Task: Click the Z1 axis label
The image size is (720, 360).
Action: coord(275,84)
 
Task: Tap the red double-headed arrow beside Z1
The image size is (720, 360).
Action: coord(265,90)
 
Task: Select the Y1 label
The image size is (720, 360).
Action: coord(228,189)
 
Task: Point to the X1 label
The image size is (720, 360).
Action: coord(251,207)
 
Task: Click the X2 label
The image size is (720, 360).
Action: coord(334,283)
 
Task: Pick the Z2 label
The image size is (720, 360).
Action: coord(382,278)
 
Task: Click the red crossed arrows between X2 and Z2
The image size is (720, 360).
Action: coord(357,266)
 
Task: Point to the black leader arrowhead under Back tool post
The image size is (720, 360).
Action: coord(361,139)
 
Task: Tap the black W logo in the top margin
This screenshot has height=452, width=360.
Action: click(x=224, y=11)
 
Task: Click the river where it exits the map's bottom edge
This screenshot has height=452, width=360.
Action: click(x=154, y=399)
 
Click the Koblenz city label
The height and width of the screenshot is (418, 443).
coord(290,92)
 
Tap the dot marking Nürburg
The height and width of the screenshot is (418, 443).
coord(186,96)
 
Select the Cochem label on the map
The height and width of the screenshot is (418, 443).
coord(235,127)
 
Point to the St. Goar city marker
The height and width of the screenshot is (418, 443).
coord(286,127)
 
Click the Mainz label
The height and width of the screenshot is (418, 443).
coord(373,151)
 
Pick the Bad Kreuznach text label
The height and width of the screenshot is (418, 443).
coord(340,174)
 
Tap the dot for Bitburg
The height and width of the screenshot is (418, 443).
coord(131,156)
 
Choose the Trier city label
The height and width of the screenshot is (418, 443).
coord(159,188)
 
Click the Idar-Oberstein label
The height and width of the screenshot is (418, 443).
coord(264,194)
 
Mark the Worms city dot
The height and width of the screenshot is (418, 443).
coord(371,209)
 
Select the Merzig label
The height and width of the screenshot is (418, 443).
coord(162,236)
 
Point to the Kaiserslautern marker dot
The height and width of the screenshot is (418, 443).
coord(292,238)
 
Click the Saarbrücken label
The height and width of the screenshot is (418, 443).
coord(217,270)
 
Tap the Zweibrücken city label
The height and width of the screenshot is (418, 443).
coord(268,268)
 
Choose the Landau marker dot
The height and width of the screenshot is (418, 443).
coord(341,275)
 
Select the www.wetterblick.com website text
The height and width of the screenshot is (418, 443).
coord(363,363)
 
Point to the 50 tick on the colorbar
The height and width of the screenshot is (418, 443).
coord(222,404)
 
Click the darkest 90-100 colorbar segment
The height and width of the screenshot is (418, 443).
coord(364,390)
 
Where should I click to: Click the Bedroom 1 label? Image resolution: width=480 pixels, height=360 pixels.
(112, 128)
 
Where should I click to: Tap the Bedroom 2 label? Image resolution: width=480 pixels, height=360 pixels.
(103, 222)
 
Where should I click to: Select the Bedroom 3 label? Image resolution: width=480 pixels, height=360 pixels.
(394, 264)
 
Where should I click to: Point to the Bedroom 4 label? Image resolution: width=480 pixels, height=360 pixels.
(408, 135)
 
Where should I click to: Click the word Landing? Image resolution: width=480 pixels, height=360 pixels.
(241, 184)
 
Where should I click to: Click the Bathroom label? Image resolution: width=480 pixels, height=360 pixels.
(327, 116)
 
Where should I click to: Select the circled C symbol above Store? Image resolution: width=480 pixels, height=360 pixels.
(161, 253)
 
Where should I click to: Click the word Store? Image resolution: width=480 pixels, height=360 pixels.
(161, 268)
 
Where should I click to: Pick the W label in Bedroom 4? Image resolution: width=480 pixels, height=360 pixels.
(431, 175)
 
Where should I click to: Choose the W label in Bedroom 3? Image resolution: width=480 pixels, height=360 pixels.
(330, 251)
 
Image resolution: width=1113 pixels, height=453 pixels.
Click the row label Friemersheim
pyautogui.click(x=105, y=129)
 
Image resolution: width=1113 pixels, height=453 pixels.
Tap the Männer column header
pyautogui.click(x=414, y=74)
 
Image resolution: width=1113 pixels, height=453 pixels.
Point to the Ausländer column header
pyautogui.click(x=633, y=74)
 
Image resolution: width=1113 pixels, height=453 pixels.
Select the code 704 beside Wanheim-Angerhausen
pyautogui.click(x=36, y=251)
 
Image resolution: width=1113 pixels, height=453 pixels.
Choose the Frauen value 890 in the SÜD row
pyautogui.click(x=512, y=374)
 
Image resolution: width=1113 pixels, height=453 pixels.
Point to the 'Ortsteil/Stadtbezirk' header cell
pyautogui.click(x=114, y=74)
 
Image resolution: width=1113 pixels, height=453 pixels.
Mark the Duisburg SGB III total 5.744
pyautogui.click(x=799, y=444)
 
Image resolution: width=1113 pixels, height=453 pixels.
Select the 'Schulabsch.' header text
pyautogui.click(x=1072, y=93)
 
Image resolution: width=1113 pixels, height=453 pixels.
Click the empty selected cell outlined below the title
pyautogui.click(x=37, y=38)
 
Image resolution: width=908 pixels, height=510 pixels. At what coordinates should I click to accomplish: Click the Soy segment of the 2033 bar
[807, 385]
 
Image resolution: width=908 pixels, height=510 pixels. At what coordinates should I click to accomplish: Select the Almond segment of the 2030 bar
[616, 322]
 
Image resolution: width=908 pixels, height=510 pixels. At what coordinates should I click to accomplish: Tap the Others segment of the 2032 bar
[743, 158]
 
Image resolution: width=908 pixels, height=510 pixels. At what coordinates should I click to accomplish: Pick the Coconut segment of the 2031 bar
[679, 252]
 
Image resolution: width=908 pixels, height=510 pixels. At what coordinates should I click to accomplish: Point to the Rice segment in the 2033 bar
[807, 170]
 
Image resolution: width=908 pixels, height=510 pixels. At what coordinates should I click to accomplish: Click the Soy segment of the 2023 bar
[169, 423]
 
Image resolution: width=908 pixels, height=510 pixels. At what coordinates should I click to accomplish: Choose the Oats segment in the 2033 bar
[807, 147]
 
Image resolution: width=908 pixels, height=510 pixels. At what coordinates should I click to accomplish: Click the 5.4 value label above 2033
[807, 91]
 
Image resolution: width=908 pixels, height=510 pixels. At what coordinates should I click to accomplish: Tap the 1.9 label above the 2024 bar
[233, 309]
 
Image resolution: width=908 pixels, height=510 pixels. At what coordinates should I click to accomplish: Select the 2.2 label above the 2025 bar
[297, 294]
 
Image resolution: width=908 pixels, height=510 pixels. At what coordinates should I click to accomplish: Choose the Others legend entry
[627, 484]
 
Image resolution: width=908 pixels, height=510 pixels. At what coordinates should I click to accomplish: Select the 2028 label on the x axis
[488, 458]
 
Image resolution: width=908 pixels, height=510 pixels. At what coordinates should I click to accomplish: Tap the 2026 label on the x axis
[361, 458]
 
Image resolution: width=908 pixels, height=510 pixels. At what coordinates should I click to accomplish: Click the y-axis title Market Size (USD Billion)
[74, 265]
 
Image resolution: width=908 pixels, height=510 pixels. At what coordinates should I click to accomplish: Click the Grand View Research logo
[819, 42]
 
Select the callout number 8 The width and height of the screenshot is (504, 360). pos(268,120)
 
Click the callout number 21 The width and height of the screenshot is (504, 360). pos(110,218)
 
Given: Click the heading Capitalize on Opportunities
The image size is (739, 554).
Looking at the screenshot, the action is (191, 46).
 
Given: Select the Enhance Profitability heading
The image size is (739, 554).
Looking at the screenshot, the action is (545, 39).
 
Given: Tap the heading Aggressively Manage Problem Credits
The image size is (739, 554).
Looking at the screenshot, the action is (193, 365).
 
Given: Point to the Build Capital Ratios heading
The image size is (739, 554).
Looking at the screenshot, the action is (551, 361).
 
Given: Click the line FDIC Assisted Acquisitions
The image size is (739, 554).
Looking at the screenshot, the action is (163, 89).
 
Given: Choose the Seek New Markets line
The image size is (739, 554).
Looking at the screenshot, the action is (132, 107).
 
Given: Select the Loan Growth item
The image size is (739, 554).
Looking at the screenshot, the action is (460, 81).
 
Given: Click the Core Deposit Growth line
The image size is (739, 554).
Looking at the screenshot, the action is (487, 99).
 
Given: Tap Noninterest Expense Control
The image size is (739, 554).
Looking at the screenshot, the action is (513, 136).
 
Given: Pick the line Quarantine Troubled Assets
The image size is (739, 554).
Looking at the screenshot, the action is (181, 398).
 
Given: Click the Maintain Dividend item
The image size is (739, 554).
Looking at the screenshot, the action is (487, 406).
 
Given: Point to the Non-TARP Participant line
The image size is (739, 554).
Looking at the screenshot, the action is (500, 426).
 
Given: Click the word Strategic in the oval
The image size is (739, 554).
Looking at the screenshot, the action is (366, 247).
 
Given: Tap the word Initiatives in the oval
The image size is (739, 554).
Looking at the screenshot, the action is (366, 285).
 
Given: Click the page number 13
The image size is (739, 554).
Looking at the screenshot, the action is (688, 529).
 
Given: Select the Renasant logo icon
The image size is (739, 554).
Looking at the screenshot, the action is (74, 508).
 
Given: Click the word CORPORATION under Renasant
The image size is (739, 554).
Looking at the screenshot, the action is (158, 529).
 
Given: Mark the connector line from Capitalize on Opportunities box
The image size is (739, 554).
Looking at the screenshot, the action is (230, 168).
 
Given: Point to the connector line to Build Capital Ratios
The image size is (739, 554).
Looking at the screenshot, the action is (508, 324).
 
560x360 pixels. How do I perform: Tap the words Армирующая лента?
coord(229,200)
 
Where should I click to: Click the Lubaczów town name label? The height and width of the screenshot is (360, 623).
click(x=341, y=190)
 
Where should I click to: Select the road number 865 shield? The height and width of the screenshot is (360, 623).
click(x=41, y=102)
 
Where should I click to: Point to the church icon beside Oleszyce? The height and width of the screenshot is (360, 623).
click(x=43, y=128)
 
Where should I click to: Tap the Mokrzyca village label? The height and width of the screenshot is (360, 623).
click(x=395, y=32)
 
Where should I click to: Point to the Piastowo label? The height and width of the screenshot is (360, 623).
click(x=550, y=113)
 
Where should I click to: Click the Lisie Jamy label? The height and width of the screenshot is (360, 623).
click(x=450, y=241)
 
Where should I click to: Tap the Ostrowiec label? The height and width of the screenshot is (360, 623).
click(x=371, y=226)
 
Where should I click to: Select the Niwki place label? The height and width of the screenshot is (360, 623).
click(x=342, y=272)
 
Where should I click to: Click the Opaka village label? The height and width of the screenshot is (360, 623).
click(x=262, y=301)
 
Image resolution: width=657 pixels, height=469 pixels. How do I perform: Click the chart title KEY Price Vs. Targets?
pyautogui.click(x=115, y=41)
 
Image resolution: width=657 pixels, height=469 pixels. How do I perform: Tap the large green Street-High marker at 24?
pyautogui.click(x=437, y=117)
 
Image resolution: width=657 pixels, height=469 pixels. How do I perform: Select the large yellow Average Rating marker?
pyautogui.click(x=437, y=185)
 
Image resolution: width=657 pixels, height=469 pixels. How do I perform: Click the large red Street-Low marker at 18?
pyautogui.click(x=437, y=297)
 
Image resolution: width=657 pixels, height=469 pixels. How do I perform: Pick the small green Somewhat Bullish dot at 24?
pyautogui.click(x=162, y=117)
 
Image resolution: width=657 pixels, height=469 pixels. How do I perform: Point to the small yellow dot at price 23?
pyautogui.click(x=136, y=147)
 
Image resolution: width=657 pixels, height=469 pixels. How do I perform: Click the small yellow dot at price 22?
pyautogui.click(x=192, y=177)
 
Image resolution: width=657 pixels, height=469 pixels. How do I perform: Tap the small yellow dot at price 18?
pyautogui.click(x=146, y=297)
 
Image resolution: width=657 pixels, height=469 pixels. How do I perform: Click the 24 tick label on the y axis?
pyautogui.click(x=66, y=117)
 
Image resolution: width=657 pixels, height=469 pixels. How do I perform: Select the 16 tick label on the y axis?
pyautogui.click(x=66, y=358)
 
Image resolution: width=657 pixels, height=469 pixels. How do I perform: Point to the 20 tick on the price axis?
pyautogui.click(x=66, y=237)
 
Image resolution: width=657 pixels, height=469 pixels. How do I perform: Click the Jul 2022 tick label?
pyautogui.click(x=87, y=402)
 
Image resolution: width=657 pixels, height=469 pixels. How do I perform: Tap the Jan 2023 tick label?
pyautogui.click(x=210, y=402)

════

What the task requires | Pick out every line in the items above that contains the word "Opportunities", and copy each one in full.

Response for this exercise |
Given: Click the heading Capitalize on Opportunities
Given: Mark the connector line from Capitalize on Opportunities box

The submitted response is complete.